■ PROBLEM DETAILS
Omit all images, then repeat exactly the lines below from the one containing "Where should I" through the one containing "Given: Copy the", both ends included.
───── AVAILABLE DATA
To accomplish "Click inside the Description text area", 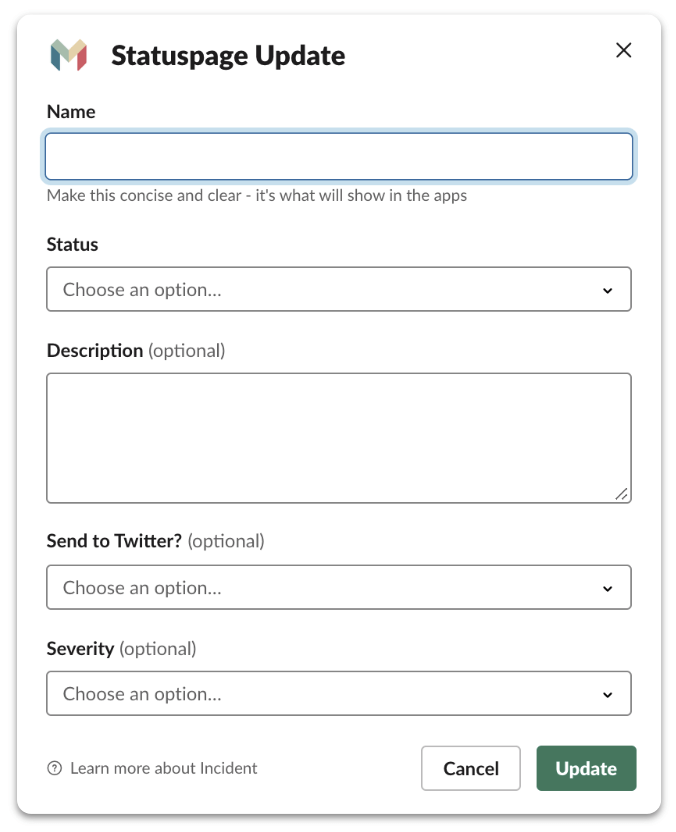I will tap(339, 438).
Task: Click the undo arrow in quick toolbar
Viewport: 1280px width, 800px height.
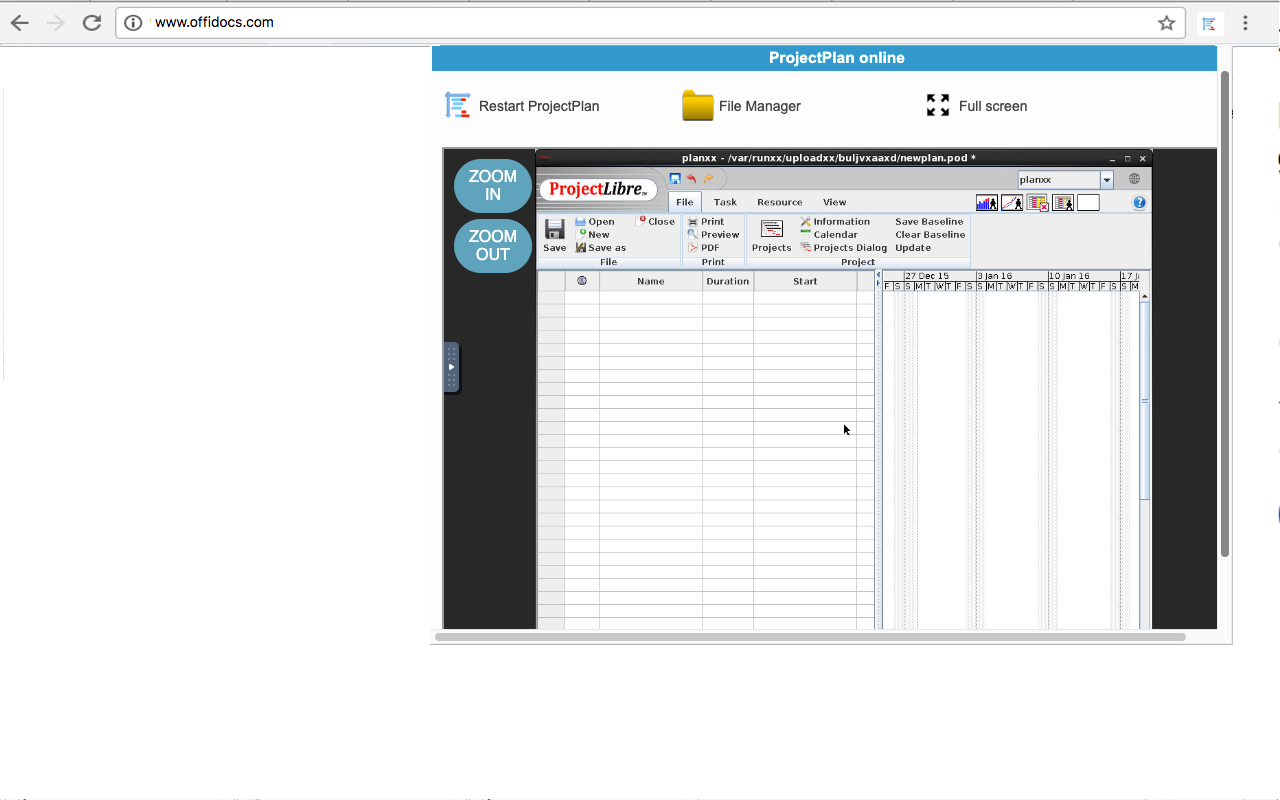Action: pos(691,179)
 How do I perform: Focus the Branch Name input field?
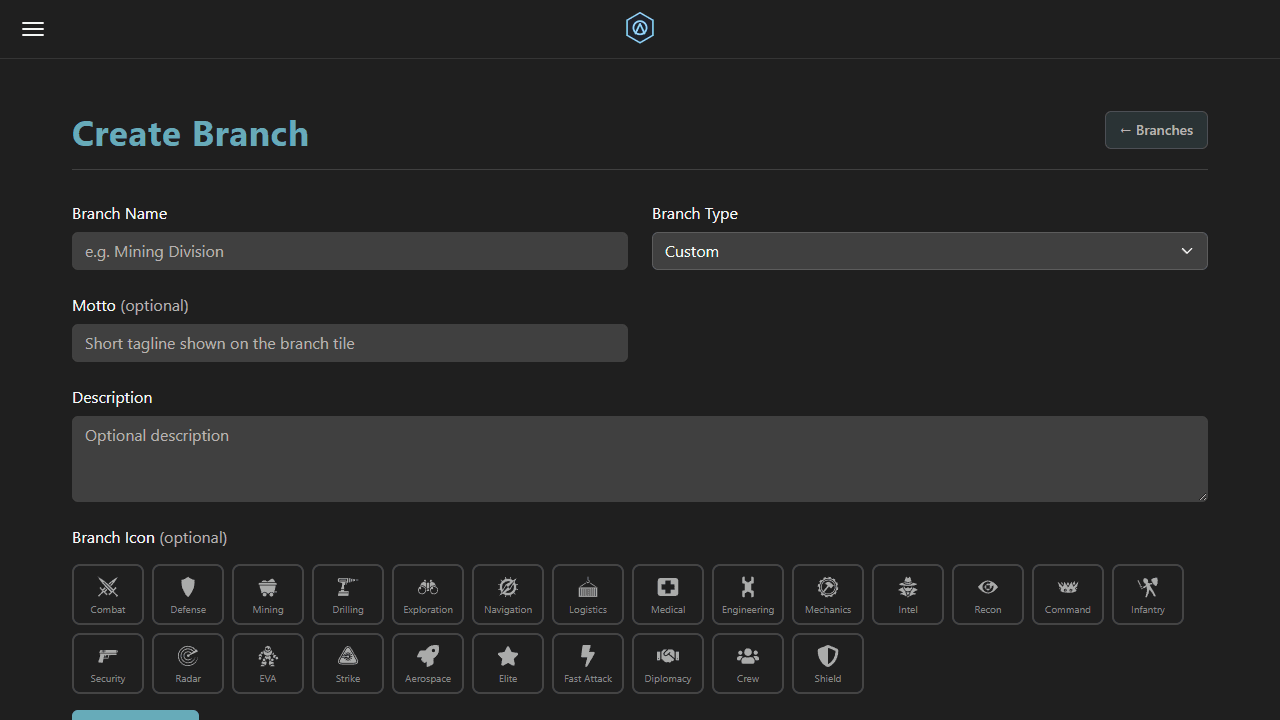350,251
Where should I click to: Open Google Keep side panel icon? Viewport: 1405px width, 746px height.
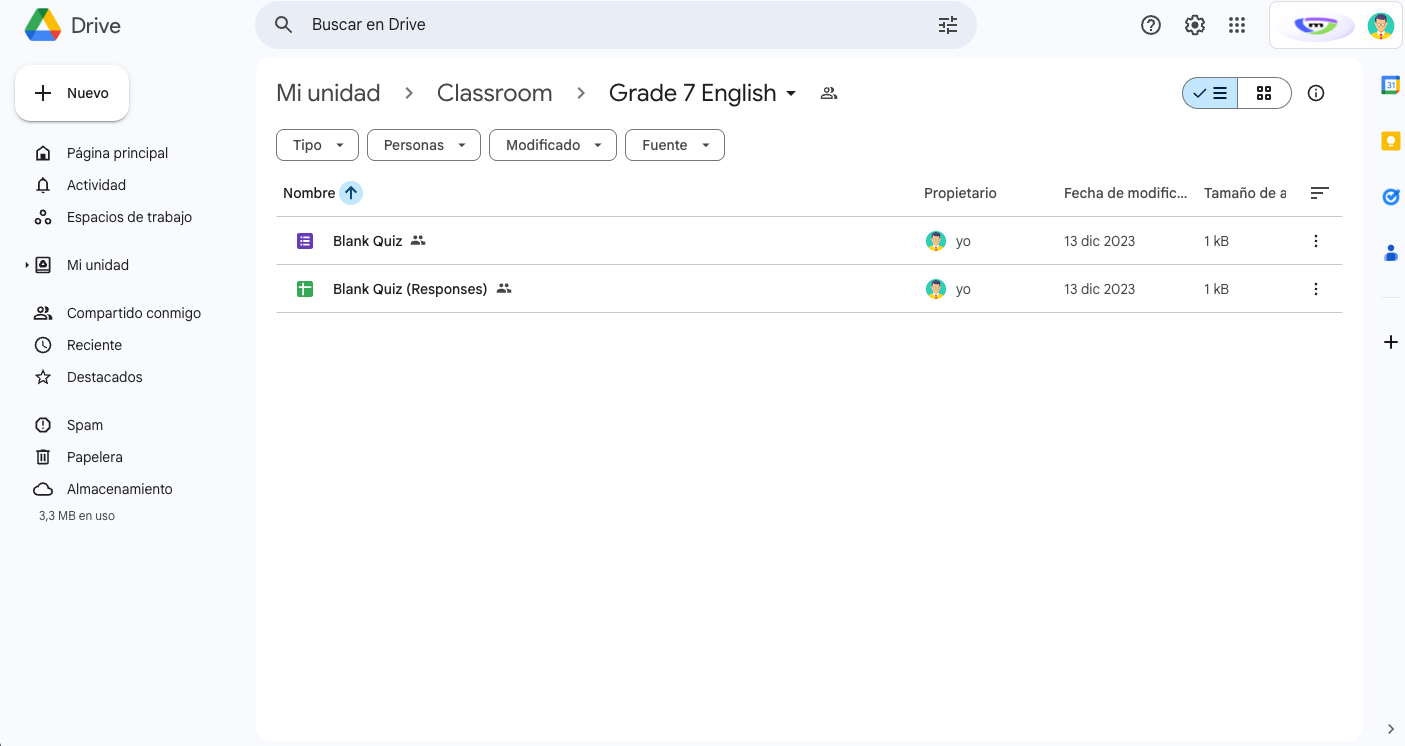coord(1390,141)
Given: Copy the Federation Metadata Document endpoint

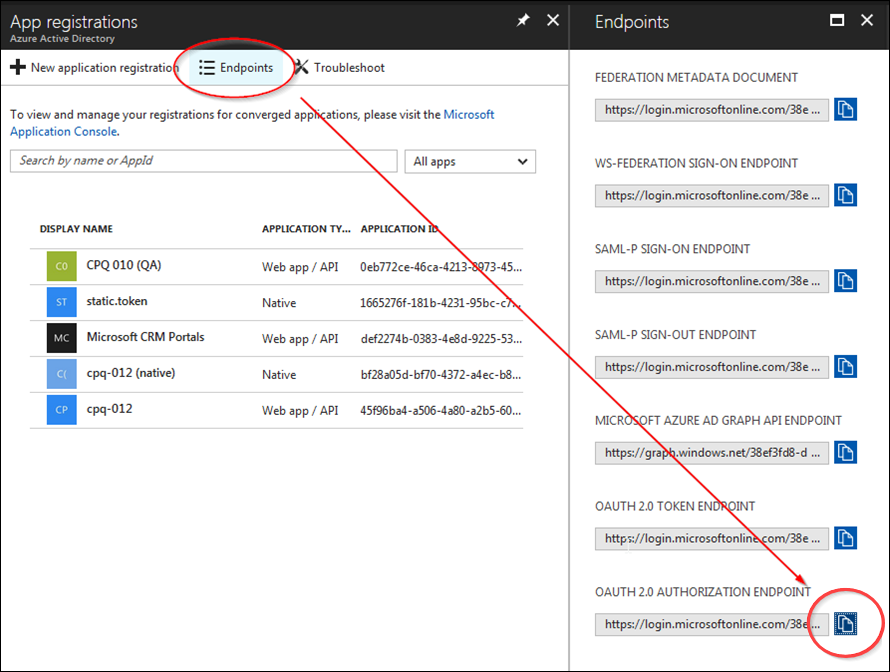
──────────
───── AVAILABLE DATA
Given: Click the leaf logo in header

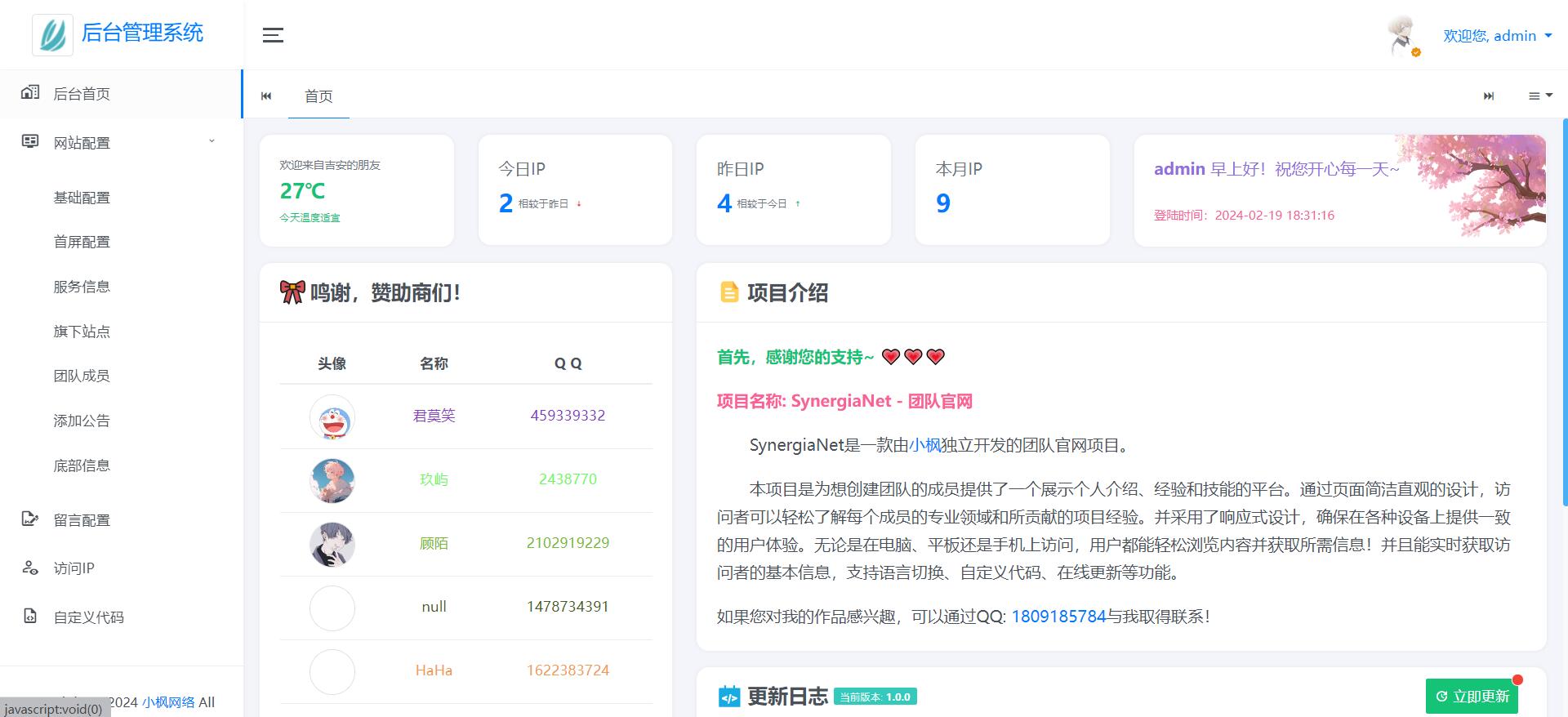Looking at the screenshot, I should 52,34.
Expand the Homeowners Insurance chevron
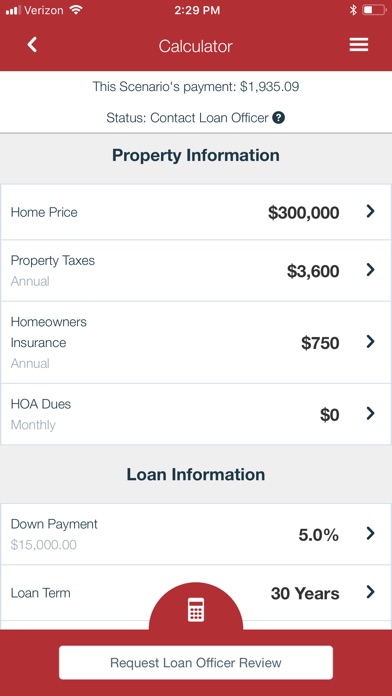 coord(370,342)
──────────
■ SOLUTION FOR THIS EXERCISE
Where should I click to: Open Google Keep side panel icon? Viewport: 1405px width, 746px height.
coord(1390,141)
Given: Copy the Federation Metadata Document endpoint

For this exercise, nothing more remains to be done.